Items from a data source
|---|

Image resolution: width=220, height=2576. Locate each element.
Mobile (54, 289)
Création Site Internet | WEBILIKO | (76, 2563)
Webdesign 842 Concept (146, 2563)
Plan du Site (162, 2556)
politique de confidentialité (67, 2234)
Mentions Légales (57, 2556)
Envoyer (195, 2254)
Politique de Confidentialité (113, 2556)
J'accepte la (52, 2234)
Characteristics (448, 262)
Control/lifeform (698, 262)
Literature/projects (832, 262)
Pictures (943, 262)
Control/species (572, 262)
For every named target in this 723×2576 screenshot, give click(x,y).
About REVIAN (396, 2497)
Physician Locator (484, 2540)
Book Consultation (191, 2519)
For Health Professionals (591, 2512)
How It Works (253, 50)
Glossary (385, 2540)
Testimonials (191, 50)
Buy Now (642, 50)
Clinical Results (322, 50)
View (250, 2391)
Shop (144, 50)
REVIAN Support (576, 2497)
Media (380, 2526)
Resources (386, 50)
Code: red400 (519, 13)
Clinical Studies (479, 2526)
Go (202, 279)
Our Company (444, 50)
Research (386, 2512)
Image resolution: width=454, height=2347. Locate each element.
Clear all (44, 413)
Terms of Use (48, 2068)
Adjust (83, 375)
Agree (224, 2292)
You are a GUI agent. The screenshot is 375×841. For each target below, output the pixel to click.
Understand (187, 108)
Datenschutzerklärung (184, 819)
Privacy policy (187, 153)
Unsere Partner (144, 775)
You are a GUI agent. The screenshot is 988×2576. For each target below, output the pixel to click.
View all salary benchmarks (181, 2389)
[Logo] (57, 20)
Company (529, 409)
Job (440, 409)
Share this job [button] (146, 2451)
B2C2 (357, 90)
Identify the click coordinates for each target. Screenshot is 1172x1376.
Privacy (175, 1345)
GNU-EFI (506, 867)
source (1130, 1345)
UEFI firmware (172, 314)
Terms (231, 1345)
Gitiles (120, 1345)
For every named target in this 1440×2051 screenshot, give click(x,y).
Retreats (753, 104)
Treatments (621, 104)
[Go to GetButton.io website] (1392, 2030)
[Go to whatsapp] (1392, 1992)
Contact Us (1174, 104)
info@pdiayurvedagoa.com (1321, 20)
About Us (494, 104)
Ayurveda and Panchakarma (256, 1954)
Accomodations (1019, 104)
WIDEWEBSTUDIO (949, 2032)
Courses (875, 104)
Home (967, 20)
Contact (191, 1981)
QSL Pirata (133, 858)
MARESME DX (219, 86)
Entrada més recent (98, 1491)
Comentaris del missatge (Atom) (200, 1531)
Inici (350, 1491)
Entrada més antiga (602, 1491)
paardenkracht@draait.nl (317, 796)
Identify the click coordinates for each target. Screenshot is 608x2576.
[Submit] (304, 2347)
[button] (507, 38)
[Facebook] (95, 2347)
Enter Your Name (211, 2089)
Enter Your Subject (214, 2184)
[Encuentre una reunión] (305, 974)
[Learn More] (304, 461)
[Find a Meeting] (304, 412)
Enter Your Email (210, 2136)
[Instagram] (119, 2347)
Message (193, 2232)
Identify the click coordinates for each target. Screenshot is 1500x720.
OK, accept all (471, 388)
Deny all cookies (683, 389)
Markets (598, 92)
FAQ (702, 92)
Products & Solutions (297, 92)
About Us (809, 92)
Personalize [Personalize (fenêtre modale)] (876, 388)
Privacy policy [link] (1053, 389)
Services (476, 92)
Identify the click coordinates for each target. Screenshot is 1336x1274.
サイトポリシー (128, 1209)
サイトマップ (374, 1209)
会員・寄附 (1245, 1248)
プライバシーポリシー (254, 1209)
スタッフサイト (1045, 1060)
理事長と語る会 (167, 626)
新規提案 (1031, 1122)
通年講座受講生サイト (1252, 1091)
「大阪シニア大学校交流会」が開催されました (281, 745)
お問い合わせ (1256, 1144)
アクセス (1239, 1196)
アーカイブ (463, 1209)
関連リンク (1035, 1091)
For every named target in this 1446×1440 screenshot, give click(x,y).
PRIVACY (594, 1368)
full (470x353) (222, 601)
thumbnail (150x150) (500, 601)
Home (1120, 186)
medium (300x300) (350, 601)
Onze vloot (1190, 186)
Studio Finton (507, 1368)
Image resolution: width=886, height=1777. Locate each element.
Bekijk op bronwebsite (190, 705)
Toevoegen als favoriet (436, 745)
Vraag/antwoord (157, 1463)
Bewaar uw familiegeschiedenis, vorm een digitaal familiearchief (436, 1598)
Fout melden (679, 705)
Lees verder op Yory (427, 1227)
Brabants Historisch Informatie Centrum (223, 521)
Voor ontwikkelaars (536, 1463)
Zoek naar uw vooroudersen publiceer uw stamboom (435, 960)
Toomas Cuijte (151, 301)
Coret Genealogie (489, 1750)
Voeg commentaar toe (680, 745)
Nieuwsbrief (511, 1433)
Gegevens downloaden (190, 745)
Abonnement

|---|

Update the lines above so that every "Image resolution" becomes "Screenshot size", leaving everything else unchanged.

Screenshot size: width=220, height=2576. Locate each element.
Mobile (54, 289)
Création Site Internet | WEBILIKO | (76, 2563)
Webdesign 842 Concept (146, 2563)
Plan du Site (162, 2556)
politique de confidentialité (67, 2234)
Mentions Légales (57, 2556)
Envoyer (195, 2254)
Politique de Confidentialité (113, 2556)
J'accepte la (52, 2234)
Characteristics (448, 262)
Control/lifeform (698, 262)
Literature/projects (832, 262)
Pictures (943, 262)
Control/species (572, 262)
For every named target in this 723×2576 screenshot, give click(x,y).
About REVIAN (396, 2497)
Physician Locator (484, 2540)
Book Consultation (191, 2519)
For Health Professionals (591, 2512)
How It Works (253, 50)
Glossary (385, 2540)
Testimonials (191, 50)
Buy Now (642, 50)
Clinical Results (322, 50)
View (250, 2391)
Shop (144, 50)
REVIAN Support (576, 2497)
Media (380, 2526)
Resources (386, 50)
Code: red400 (519, 13)
Clinical Studies (479, 2526)
Go (202, 279)
Our Company (444, 50)
Research (386, 2512)
Screenshot size: width=454, height=2347. Locate each element.
Clear all (44, 413)
Terms of Use (48, 2068)
Adjust (83, 375)
Agree (224, 2292)
You are a GUI agent. The screenshot is 375×841. For each target below, output the pixel to click.
Understand (187, 108)
Datenschutzerklärung (184, 819)
Privacy policy (187, 153)
Unsere Partner (144, 775)
You are a GUI agent. The screenshot is 988×2576. For each target below, output the pixel to click.
View all salary benchmarks (181, 2389)
[Logo] (57, 20)
Company (529, 409)
Job (440, 409)
Share this job [button] (146, 2451)
B2C2 (357, 90)
Identify the click coordinates for each target. Screenshot is 1172x1376.
Privacy (175, 1345)
GNU-EFI (506, 867)
source (1130, 1345)
UEFI firmware (172, 314)
Terms (231, 1345)
Gitiles (120, 1345)
For every named target in this 1440×2051 screenshot, give click(x,y).
Retreats (753, 104)
Treatments (621, 104)
[Go to GetButton.io website] (1392, 2030)
[Go to whatsapp] (1392, 1992)
Contact Us (1174, 104)
info@pdiayurvedagoa.com (1321, 20)
About Us (494, 104)
Ayurveda and Panchakarma (256, 1954)
Accomodations (1019, 104)
WIDEWEBSTUDIO (949, 2032)
Courses (875, 104)
Home (967, 20)
Contact (191, 1981)
QSL Pirata (133, 858)
MARESME DX (219, 86)
Entrada més recent (98, 1491)
Comentaris del missatge (Atom) (200, 1531)
Inici (350, 1491)
Entrada més antiga (602, 1491)
paardenkracht@draait.nl (317, 796)
Identify the click coordinates for each target. Screenshot is 608x2576.
[Submit] (304, 2347)
[button] (507, 38)
[Facebook] (95, 2347)
Enter Your Name (211, 2089)
Enter Your Subject (214, 2184)
[Encuentre una reunión] (305, 974)
[Learn More] (304, 461)
[Find a Meeting] (304, 412)
Enter Your Email (210, 2136)
[Instagram] (119, 2347)
Message (193, 2232)
Identify the click coordinates for each target. Screenshot is 1500x720.
OK, accept all (471, 388)
Deny all cookies (683, 389)
Markets (598, 92)
FAQ (702, 92)
Products & Solutions (297, 92)
About Us (809, 92)
Personalize [Personalize (fenêtre modale)] (876, 388)
Privacy policy [link] (1053, 389)
Services (476, 92)
Identify the click coordinates for each target. Screenshot is 1336x1274.
サイトポリシー (128, 1209)
サイトマップ (374, 1209)
会員・寄附 (1245, 1248)
プライバシーポリシー (254, 1209)
スタッフサイト (1045, 1060)
理事長と語る会 (167, 626)
新規提案 (1031, 1122)
通年講座受講生サイト (1252, 1091)
「大阪シニア大学校交流会」が開催されました (281, 745)
お問い合わせ (1256, 1144)
アクセス (1239, 1196)
アーカイブ (463, 1209)
関連リンク (1035, 1091)
For every named target in this 1446×1440 screenshot, give click(x,y).
PRIVACY (594, 1368)
full (470x353) (222, 601)
thumbnail (150x150) (500, 601)
Home (1120, 186)
medium (300x300) (350, 601)
Onze vloot (1190, 186)
Studio Finton (507, 1368)
Screenshot size: width=886, height=1777. Locate each element.
Bekijk op bronwebsite (190, 705)
Toevoegen als favoriet (436, 745)
Vraag/antwoord (157, 1463)
Bewaar uw familiegeschiedenis, vorm een digitaal familiearchief (436, 1598)
Fout melden (679, 705)
Lees verder op Yory (427, 1227)
Brabants Historisch Informatie Centrum (223, 521)
Voor ontwikkelaars (536, 1463)
Zoek naar uw vooroudersen publiceer uw stamboom (435, 960)
Toomas Cuijte (151, 301)
Coret Genealogie (489, 1750)
Voeg commentaar toe (680, 745)
Nieuwsbrief (511, 1433)
Gegevens downloaden (190, 745)
Abonnement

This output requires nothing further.